* **Exercise requirements**: Below is a listing. Write out exactly its lines between the one holding "Click the black" and the one holding "Click inside the", inclusive.

* **Extracted data**:
+ + + + +
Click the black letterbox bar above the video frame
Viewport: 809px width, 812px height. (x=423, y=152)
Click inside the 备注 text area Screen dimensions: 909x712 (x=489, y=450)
+ + + + +
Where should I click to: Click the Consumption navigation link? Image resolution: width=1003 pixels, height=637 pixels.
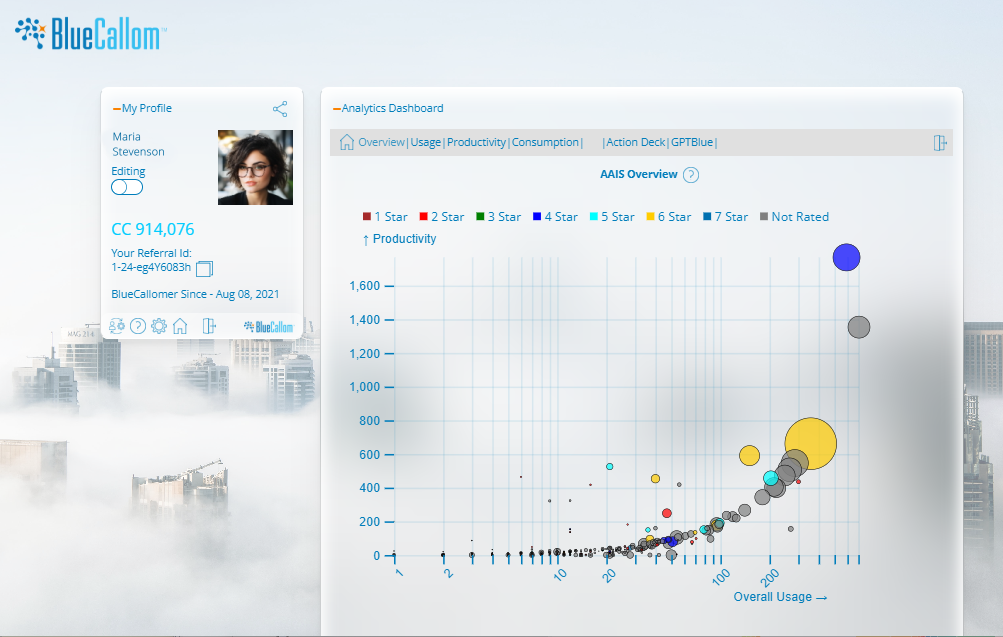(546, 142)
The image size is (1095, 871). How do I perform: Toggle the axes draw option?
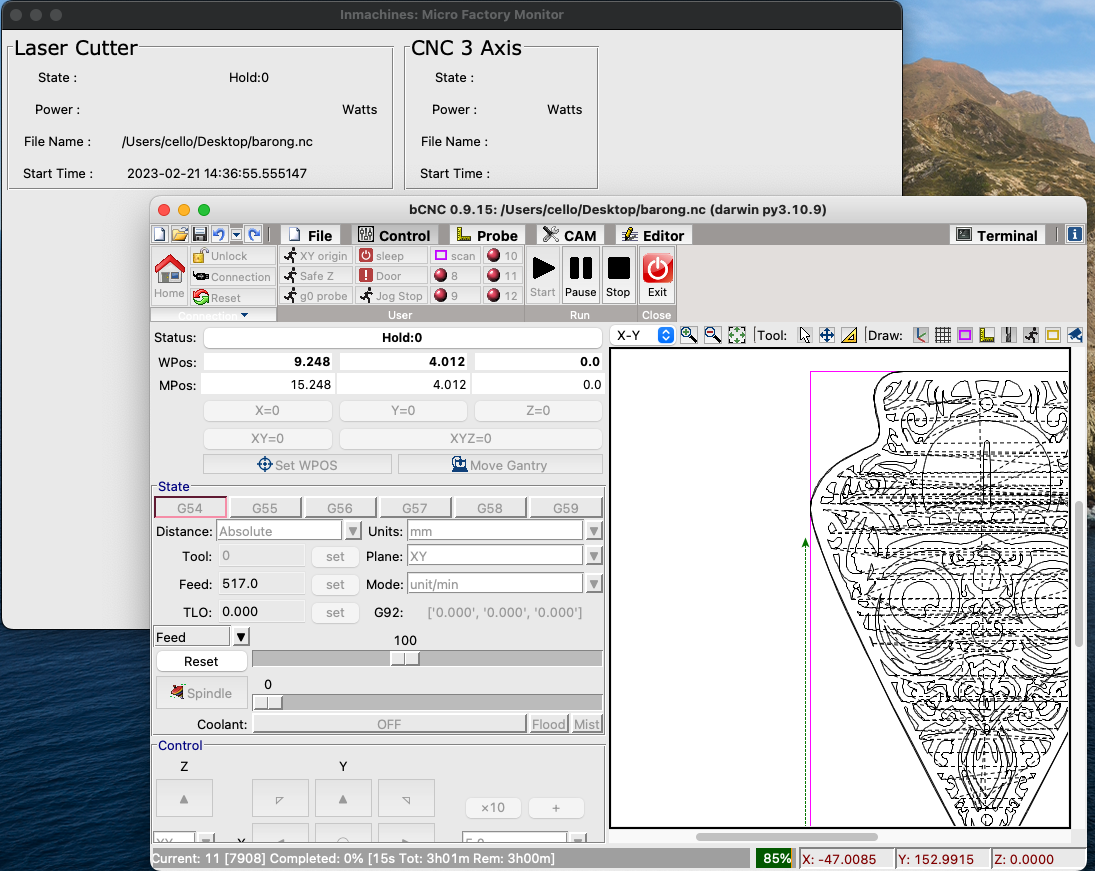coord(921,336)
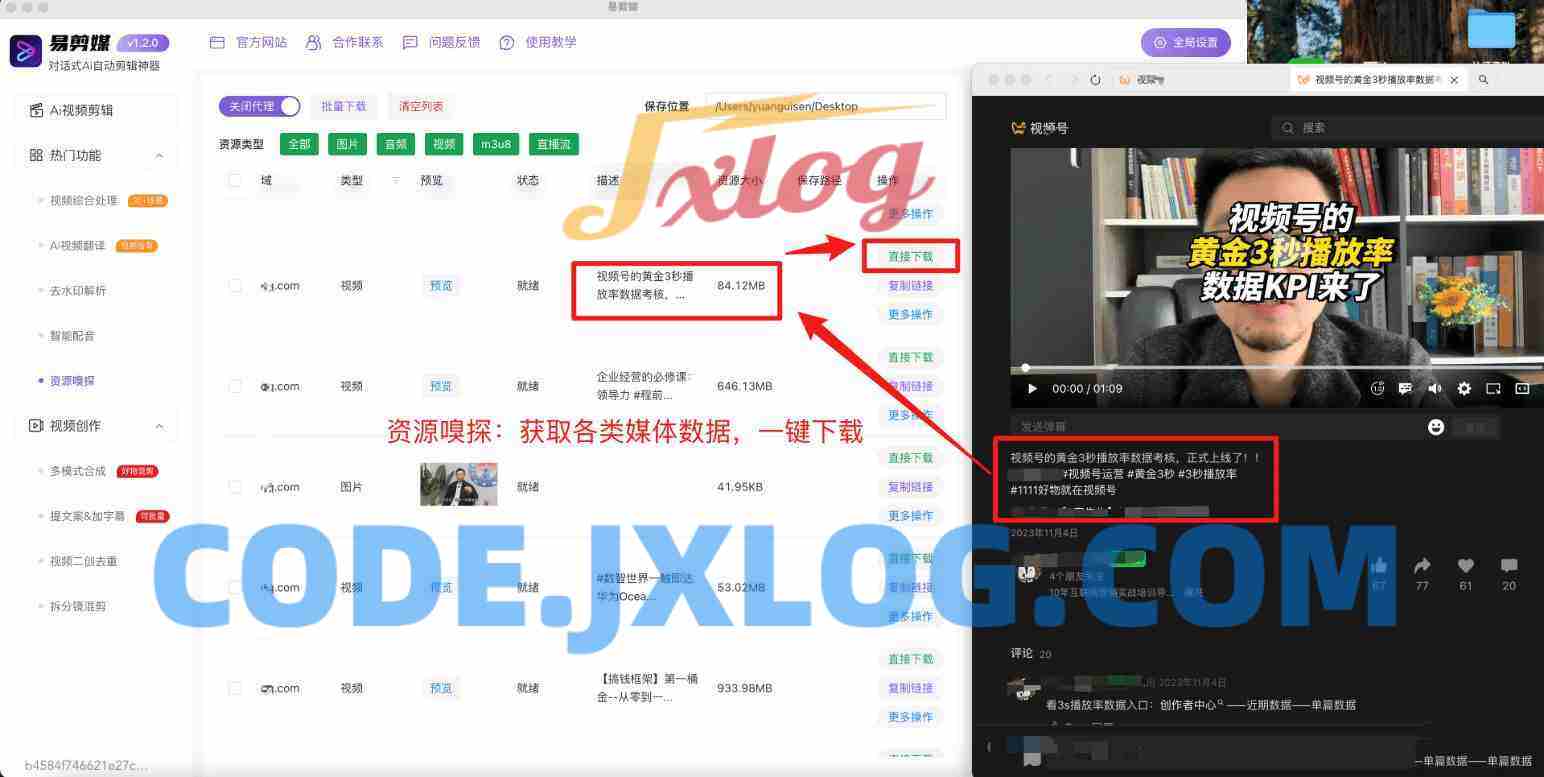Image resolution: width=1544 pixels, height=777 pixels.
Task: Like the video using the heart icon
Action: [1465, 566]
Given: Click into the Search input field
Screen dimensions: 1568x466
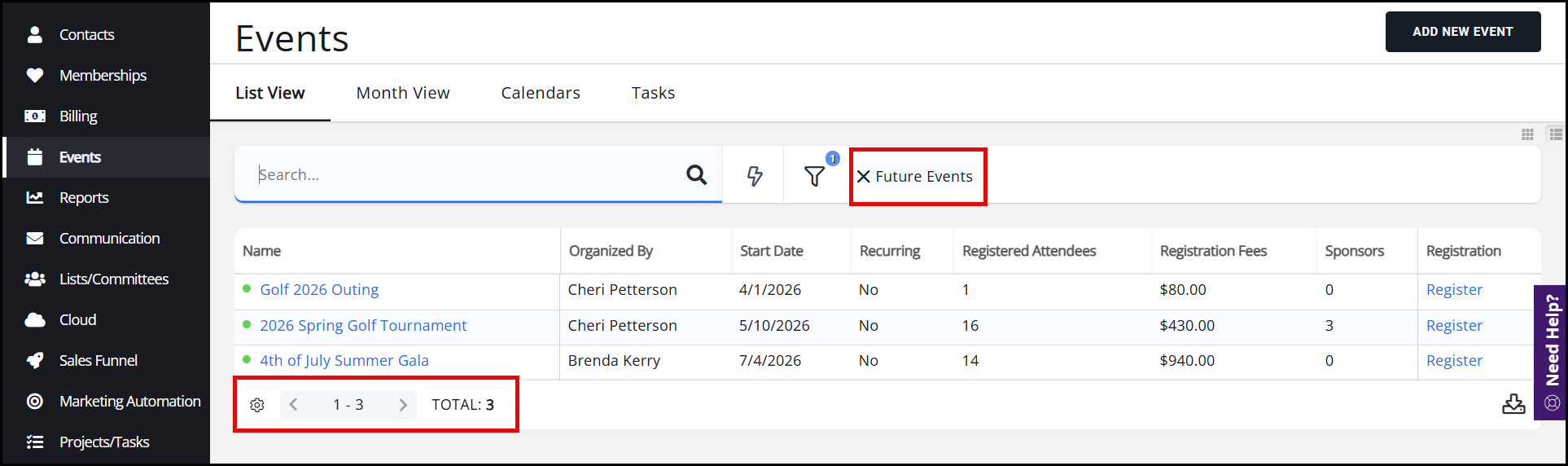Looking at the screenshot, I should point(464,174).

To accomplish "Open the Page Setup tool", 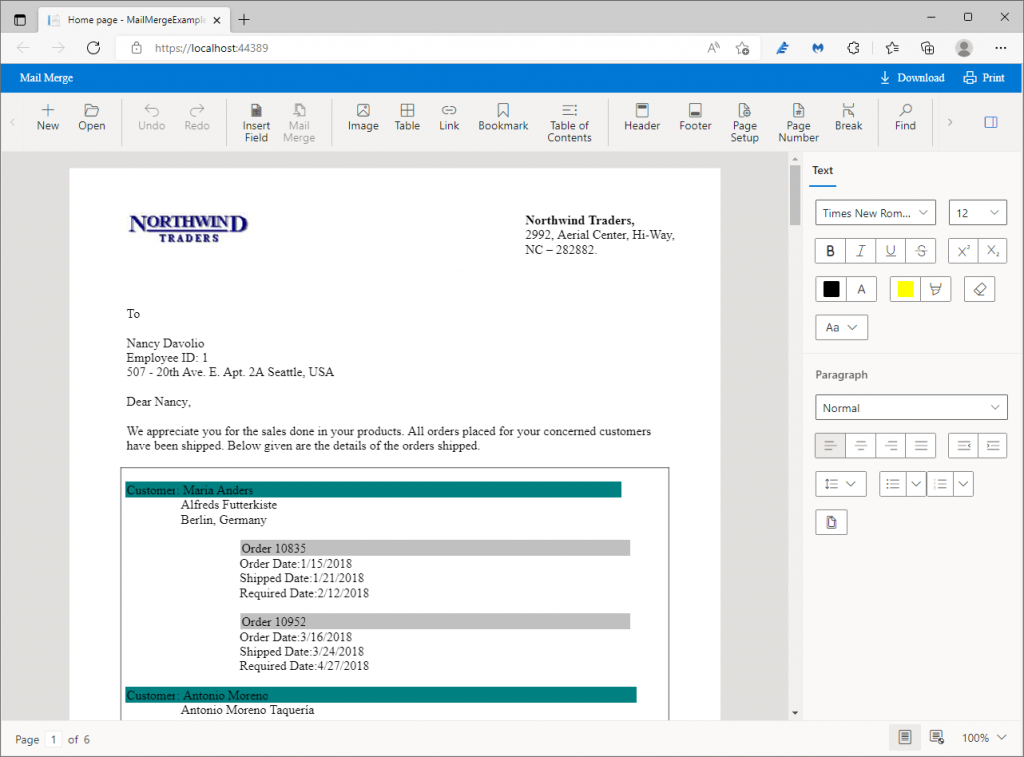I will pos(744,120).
+ + + + +
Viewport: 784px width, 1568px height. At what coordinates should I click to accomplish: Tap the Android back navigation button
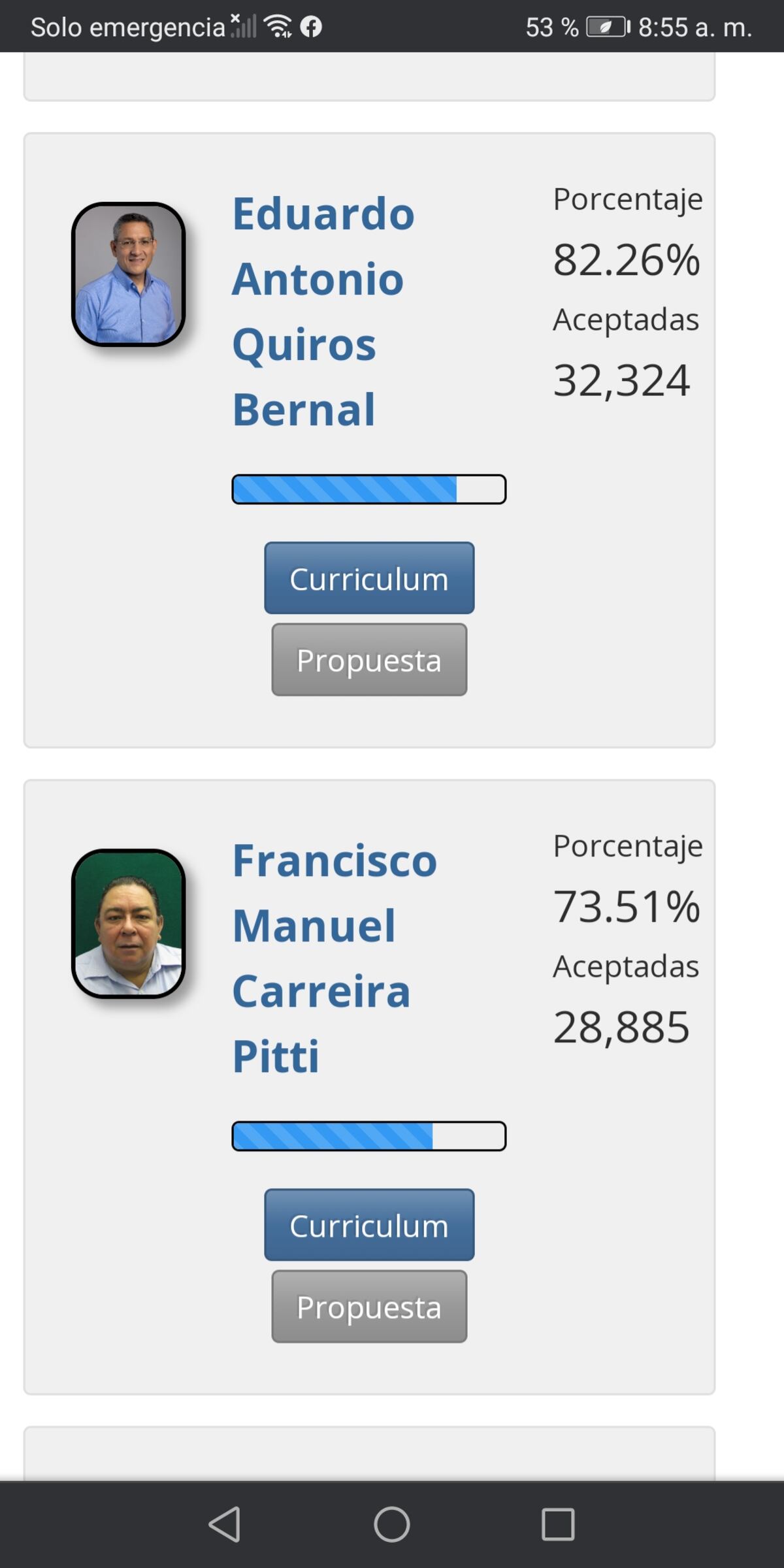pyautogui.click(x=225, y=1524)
+ + + + +
* **Answer section**:
Click the black letterbox bar above the video frame
Viewport: 809px width, 812px height. (x=423, y=152)
Click inside the 备注 text area Screen dimensions: 909x712 (x=489, y=450)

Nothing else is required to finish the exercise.